А дальше было так. Пришли комбат Самсонов, замполит Петров и объяснили обстановку: надо, чтобы к 1 мая над рейхстагом развевалось Знамя Победы. Я в строю стоял вторым, Петров приблизился ко мне и сказал: „Дойдешь до рейхстага — будешь Герой”. Я ответил: „Служу Советскому Союзу. Дойду!..”»
Тут я прерву воспоминания помкомвзвода Овчинникова рассказом комбата С. А. Неустроева. Теперь и Степан Андреевич решил сказать правду о том предпраздничном денечке. «Прошло время, — признается он, — и я могу говорить, будучи
…Наблюдательный пункт батальона. К Неустроеву туда то и дело летят тревожные распоряжения командира полка полковника Ф. М. Зинченко: «Наступай на рейхстаг! Выходи к нему быстрее», «Ну что, вышел к рейхстагу?.. Когда выйдешь? Ведь он от тебя, Неустроев, близко, рядом совсем…», «Да смотри же, Степан, внимательно. Серый дом с куполами, который тебе мешает, и есть рейхстаг». Но еще две атаки батальона успеха не принесли…

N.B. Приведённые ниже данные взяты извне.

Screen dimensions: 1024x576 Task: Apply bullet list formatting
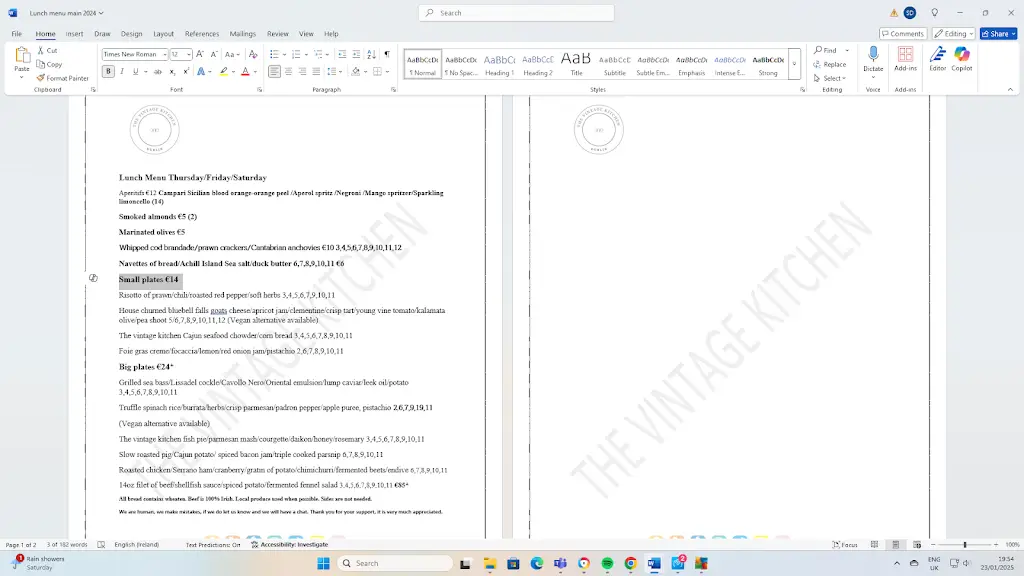click(x=276, y=54)
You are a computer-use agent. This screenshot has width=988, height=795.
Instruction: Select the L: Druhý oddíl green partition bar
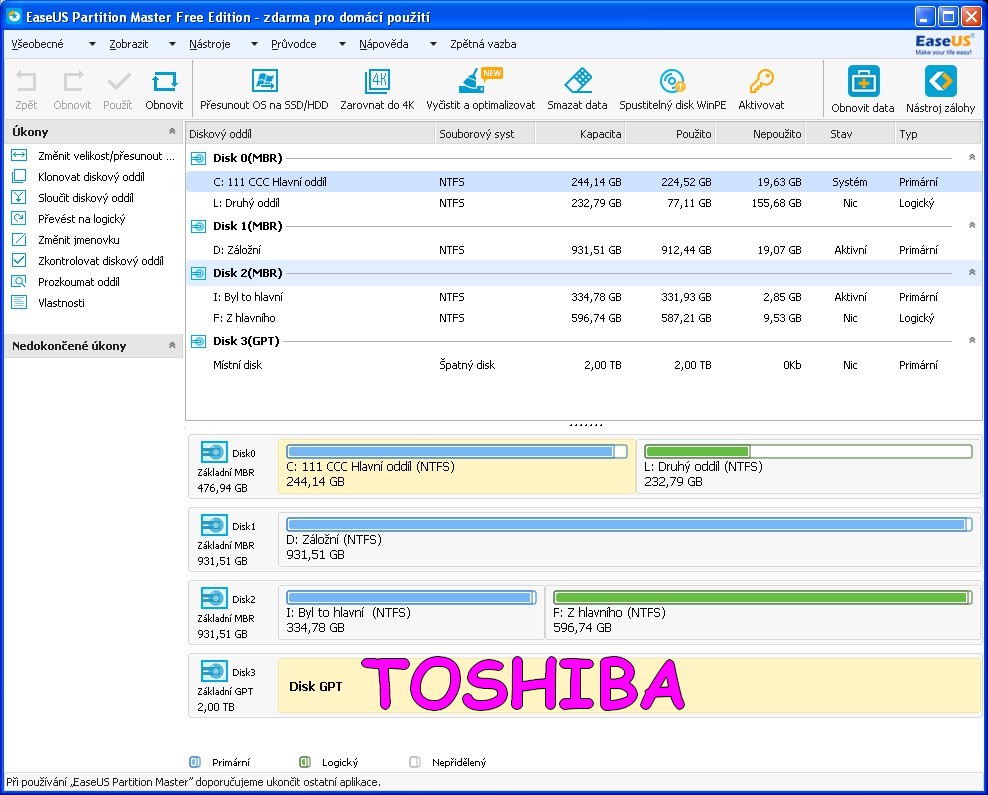pos(807,452)
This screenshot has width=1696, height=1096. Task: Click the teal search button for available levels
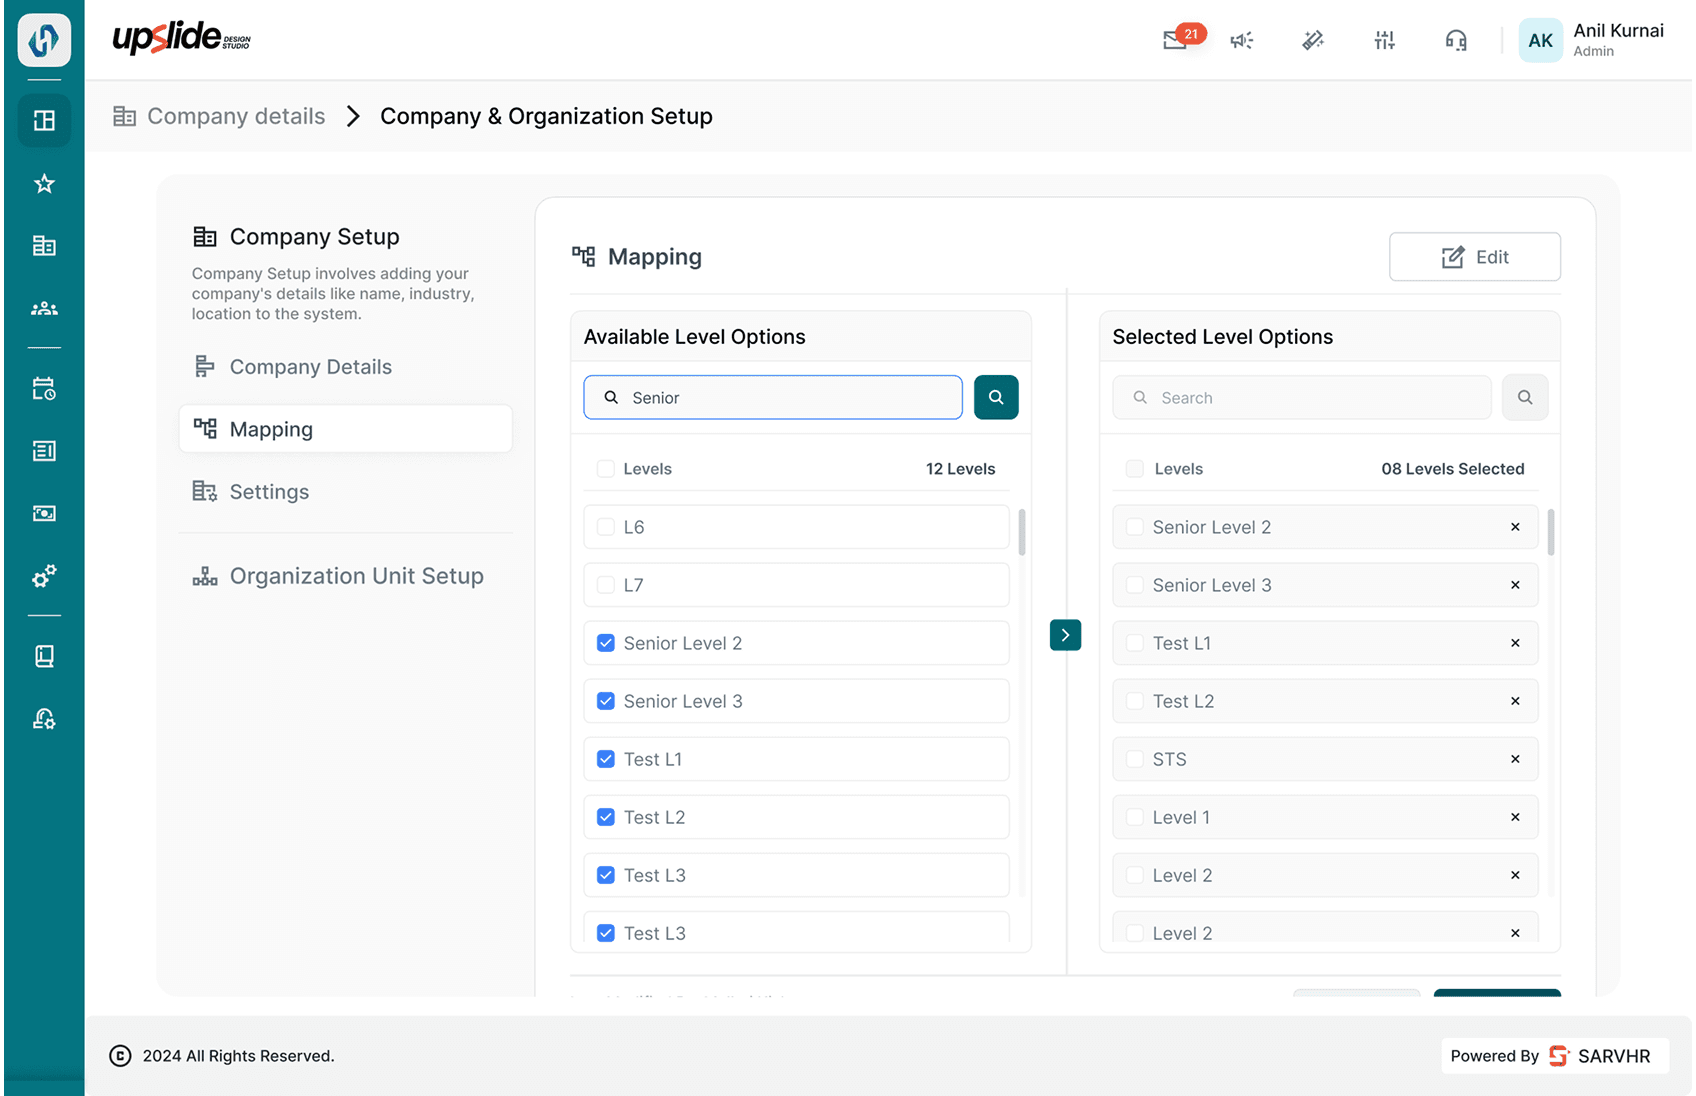(995, 397)
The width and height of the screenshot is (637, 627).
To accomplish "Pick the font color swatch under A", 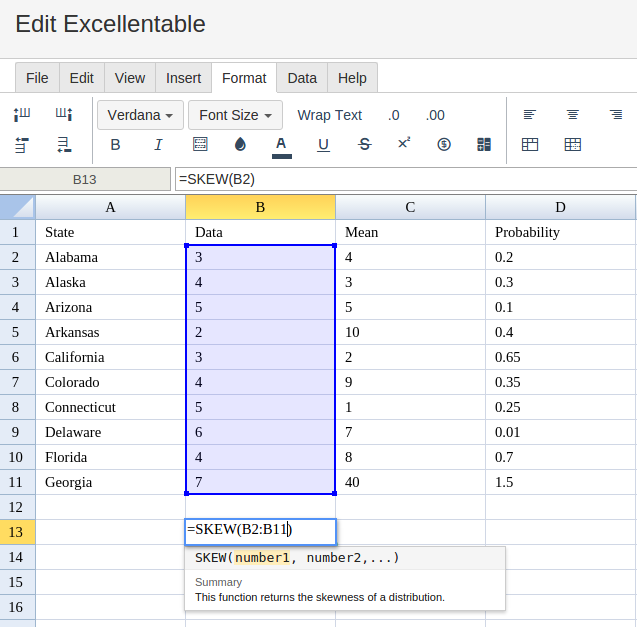I will coord(281,146).
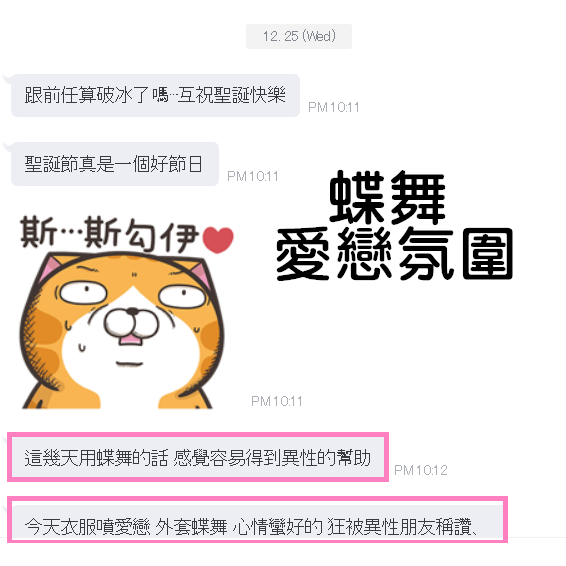The width and height of the screenshot is (566, 566).
Task: Click the PM 10:12 timestamp
Action: click(421, 470)
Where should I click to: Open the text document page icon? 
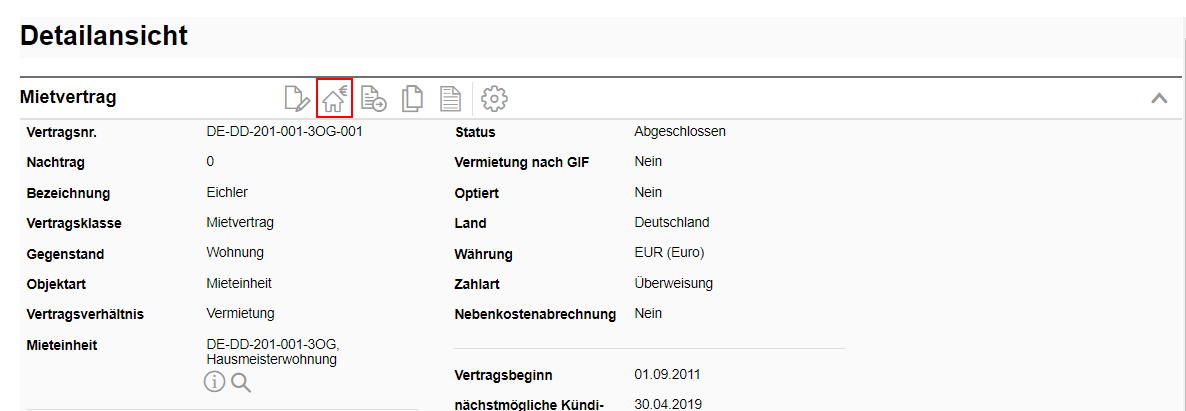[x=450, y=98]
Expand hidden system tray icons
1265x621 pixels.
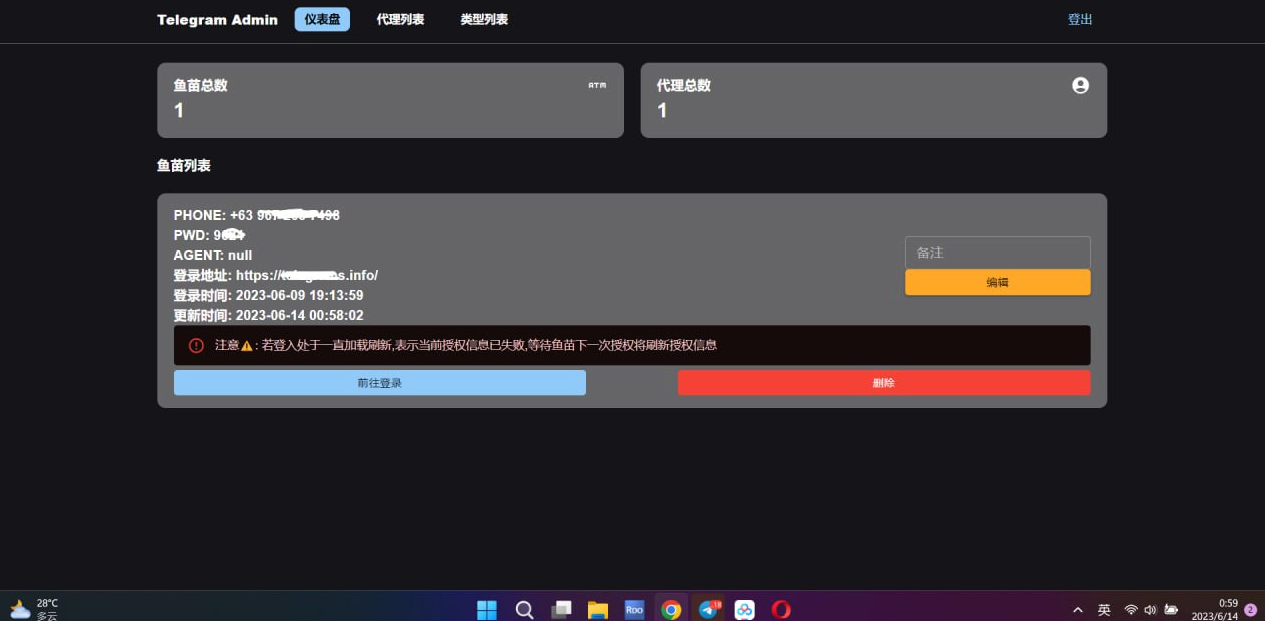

«Около трех часов дня ко мне на НП снова пришел Зинченко и сообщил: “Есть приказ маршала Жукова, в котором объявляется благодарность войскам, водрузившим Знамя Победы, в том числе всем бойцам 171-й и 150-й стрелковых дивизий. В письменном виде приказ маршала Жукова в войска фронта, очевидно, поступит завтра”.
Забегая вперед, скажу, что сам приказ я прочитал уже после боев в Берлине.
В недоумении спросил Федора Матвеевича: „Рейхстаг не взят, знамени на нем нашего нет, а благодарность уже объявили?” „Выходит, так, — ответил Зинченко. — А может, кто-нибудь из наших все-таки вошел в рейхстаг? Может, ты из-за разрывов не заметил, что происходило на ступенях парадного подъезда?”
Точно ответить я затруднялся. „Возможно, кто-то действительно вошел, — мелькнула мысль. — Хотя даже теоретически это маловероятно”. Неразбериха полнейшая.
Тут по телефону на мой наблюдательный пункт позвонил генерал Шатилов и потребовал передать трубку командиру полка Зинченко. И заявил: „Если наших людей в рейхстаге нет и знамя там не установлено, прими все меры, чтобы любой ценой водрузить флаг или хотя бы флажок на колонне парадного подъезда. Любой ценой!”
Сколько мы это уж раз слышали за войну: «Любой ценой». А цена-то бывала, ох, какая страшная.
Выполняя приказ старшего командования, из батальонов Якова Логвиненко, Василия Давыдова и Константина Самсонова стали отправлять с флажками добровольцев-одиночек, храбрейших людей, с задачей установить флажок на колонне парадного подъезда, или на фасадной стене, или на углу здания рейхстага. Где угодно, лишь бы на рейхстаге.
Никто из этих первых не добрался до цели — все погибли. Первым в моем батальоне бежал Петр Пятницкий. Его убило. Окровавленный флажок поднял Петр Щербина. Красную материю размером с носовой платок каждый водружал на своей собственной позиции, там, где его прижало к земле огнем.
Не только из рейхстага, но и справа, из Кроль-оперы, фашисты продолжали хлестать свинцом. Становилось ясно, что посылать еще кого-то бессмысленно. Немцы применили артиллерию и тяжелые минометы. Снаряды с воем пролетали над нами и рвались где-то позади, в районе моста Мольтке, а через него командование срочно перебрасывало к нам для усиления танки, артиллерию и «катюши».
Со мной на НП находилась группа капитана Макова со знаменем из штаба корпуса. Ей поставил задачу лично комкор генерал Переверткин: докладывать о ходе боя и водрузить флаг корпуса над рейхстагом. Такая же группа, возглавляемая майором Бондарем, ушла в боевые порядки соседней 171-й дивизии и находилась в батальоне Самсонова.